Content starts

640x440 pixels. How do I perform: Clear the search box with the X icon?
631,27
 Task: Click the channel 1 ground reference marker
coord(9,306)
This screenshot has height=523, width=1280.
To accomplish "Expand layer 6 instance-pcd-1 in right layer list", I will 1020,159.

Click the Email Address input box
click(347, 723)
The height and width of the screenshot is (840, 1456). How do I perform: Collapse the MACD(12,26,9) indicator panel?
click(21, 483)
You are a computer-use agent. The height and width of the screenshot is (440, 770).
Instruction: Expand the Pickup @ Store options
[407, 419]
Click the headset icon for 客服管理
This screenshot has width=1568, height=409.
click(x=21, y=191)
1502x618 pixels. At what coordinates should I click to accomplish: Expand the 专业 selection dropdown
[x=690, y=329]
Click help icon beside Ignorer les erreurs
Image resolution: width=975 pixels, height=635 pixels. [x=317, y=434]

Content ends

GOAL OF THE EXERCISE – From the line holding "This screenshot has width=1568, height=409." to the final line of the data, output each line exactly and nothing more.

EXERCISE ANSWER –
This screenshot has width=1568, height=409.
click(x=21, y=191)
1502x618 pixels. At what coordinates should I click to accomplish: Expand the 专业 selection dropdown
[x=690, y=329]
Click help icon beside Ignorer les erreurs
Image resolution: width=975 pixels, height=635 pixels. [x=317, y=434]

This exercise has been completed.